よって抜き身で写シを張っている者は馘と紫、そして姫和のみだ。
(岩倉さん…可奈美…来ているか)
見回す余裕はない。対敵である馘は十分、迅移の斬り込みの射程に在る。
(それにしても、ツキがあるな)
その実姫和は、野外で切れ切れにしか眠っていない。
仮眠と夜稽古を繰り返し、この時間を迎えていたのである。その為馘の襲来もいち早く気付いたのだ。
「我が求めし斬り合いに、思いの他易く辿り着き申した。これも御始祖様の御導き」
「斬り合いと言ったな、馘」
「申し上げた」
「斬り合い、で良いんだな。御用試しとやらじゃあなく」
「折神に仇為すは我が悲願。御用の筋には関わり無き事」
「そうか。組み合わせを見たかどうか知らんが、折神の次鋒はこの私だ」
十条姫和が次第に、得意の構えを現わす。
陰の車、その上段――
「始めようか。お前の言う斬り合いとやらを」
「折神一党が副将家、柊が家伝、一つの太刀と見申した。相手にとって不足無し。斬り合い申そう――存分に」
神に賜ったとされる初代月山、鬼王丸。
それが見知った構えへと変化していく。
(馘…!)
虫唾が走る。
どいつもこいつも。余人が真似をしてよいものではない。一指の太刀は岩倉さんが、刀使として過ごせる短い月日の何割もを賭して工夫した剣だ。願わくばきっと、私の為の剣だ。
早苗は、折角編み出した一指の太刀を恥じ、なかなか用いようとはしなかった。姫和に促されてやっと試合で使うようになったのだ。
大切なのだ。余人が触れてよいものでは無いのだ。
(お前から取り戻す…私と母様の一つの太刀――唯一の太刀で!)
間合いが離れていく。
下がっているのは、両者共にであった。
もちろん退却をしているのではない。むしろ攻撃的な動作であった。
一指の太刀の。
唯一つの太刀の。
互いの適正距離は中遠距離。迅移の踏み込む二足刀、さらにその外。そこを計っているのだ。
「しめた。馘は昨日の第七試合を知らないんだ」
赤羽刀調査隊の面々も、時ならぬ第二日初戦に詰め掛けていた。
「新式の一つの太刀――唯一の太刀は、一指の太刀を模した五条丹穂の技を悉く破っています。馘のそれはより本家本元に近いものとなるでしょうが、それでも打ち破る可能性は高い」
木寅ミルヤの見立て通り、もし馘が無策で一指の太刀を撃とうとしているのであれば、姫和にとっては願ったり叶ったりの展開であろう。
「なかなかどうして、十条姫和も策士ですね」
「いや多分、何も考えてないと思いますケド、だとしても姫和さん、マジ姫和さん! 勝利=最短距離! これぞ姫和さんなんですよ!」
そうだろうな、と六角清香は隣で聞く。山城由衣の言うように多分姫和は策を弄したわけでは無い。それでも最速最短で最適解に辿り着くのが十条姫和という刀使なのだ。

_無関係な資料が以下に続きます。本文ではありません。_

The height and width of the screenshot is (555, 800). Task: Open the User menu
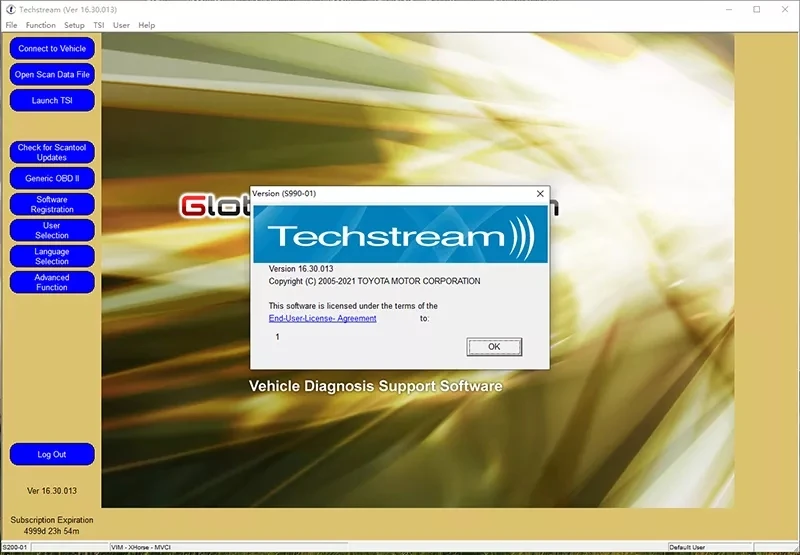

じりじりと間合いを開けていた両者が、申し合わせたように制止する。
「十条篝が一女、姫和」
「公儀御試し御用、今際の娘、乱世」
姫和に、馘が応じた。
「「参る…!」」
馘の右人差し指が光芒を放つ。
姫和の右足が弓弦を離れる。
「「おおッ!」」
「「きゃああ!」」
環視の刀使たちがどよめく。
真っ向からの激突であった。
「く…!」
「むう…!」
昨日の五条丹穂戦とは似て非なる光景が展開されていた。
姫和は、昨日同様場外に在った。
馘の写シは飛んではいない。
「西、十条姫和、場外」
紫が宣する。
紫は試合開始すら宣じておらず、これが主審としての第一声であった。
両者を中央に呼び戻すことはしない。一応試合の態を保っているが、馘が提し姫和が応じた以上これは斬り合いであった。

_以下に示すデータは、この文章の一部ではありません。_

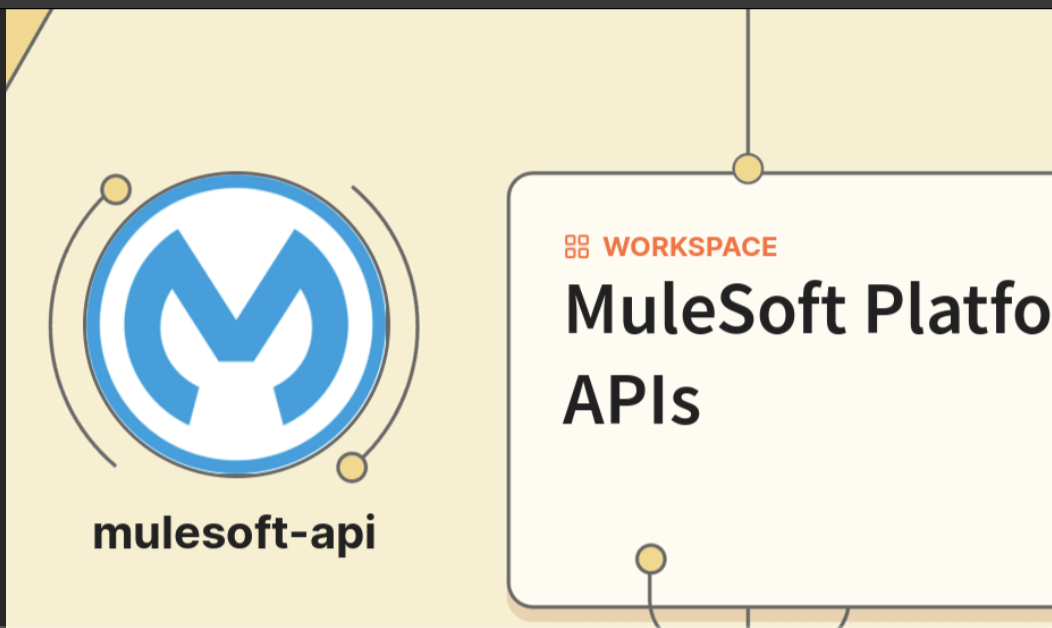1052x628 pixels.
Task: Open the WORKSPACE section label
Action: point(690,246)
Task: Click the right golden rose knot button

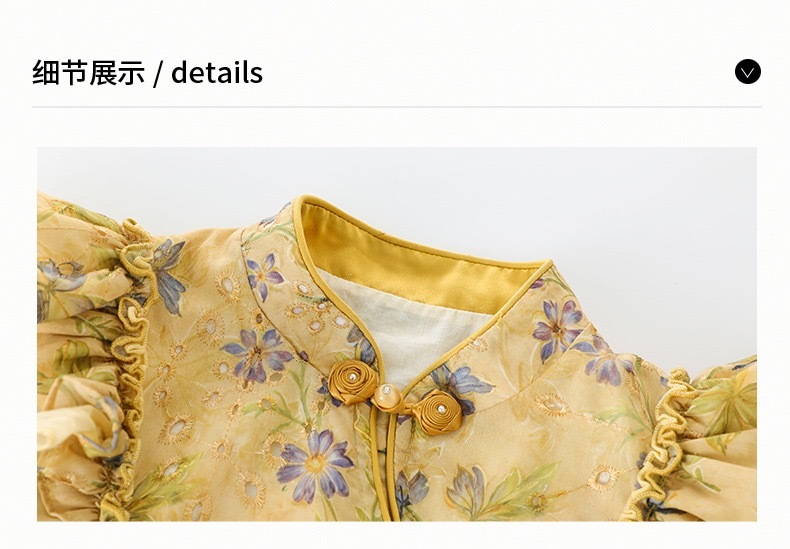Action: [438, 411]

とはいえこうしてわざわざ場外反則を宣したということは、三度続けば姫和に敗北判定を下すつもりであろうことは明白だった。
(相変わらず、紫様のお考えは測り知れんな)
御本家に味方しての斬り合いで、御本家から不利を被ろうとは。
馘も無傷とは行かなかったらしい。
切り飛ばされた左手指二本が、フィルムを巻き戻す如く元に戻りつつある。致命では無かったため、写シが飛ばなかったのだ。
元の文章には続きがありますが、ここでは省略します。